DESCRIPTION OF THE TASK: Please state how many lines in the entries below contain the word "cell", treating case as significant. Give only the number.

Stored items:
## start

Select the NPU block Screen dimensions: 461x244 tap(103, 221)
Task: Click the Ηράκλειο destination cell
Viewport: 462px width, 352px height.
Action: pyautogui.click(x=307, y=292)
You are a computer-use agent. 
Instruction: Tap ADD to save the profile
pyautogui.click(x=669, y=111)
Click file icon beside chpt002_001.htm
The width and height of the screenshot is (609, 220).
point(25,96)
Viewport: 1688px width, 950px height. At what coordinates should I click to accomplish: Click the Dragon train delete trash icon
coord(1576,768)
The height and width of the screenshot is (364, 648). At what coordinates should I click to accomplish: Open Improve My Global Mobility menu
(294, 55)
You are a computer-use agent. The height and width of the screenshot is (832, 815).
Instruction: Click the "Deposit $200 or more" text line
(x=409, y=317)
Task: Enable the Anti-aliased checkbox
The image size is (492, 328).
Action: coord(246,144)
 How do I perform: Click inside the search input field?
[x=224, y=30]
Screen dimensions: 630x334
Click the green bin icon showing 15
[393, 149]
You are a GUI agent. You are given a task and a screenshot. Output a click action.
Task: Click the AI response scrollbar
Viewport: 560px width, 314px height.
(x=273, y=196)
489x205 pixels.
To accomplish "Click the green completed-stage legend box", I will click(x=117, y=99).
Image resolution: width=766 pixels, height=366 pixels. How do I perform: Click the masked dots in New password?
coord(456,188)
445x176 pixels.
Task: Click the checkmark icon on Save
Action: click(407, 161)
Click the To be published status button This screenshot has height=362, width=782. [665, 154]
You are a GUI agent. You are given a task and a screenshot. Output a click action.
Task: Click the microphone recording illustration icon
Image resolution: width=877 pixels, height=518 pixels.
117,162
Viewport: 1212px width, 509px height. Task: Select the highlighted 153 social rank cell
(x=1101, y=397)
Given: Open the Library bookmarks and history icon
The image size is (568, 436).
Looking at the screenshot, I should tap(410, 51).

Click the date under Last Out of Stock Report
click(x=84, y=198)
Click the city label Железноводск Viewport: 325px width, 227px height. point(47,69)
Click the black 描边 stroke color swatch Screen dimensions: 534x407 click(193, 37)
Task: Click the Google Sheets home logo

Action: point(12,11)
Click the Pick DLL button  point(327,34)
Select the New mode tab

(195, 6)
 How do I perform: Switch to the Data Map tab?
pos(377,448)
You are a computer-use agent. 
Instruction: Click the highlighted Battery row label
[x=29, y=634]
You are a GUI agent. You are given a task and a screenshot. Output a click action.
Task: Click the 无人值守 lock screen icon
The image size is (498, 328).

## end

COMPLETED TASK: 2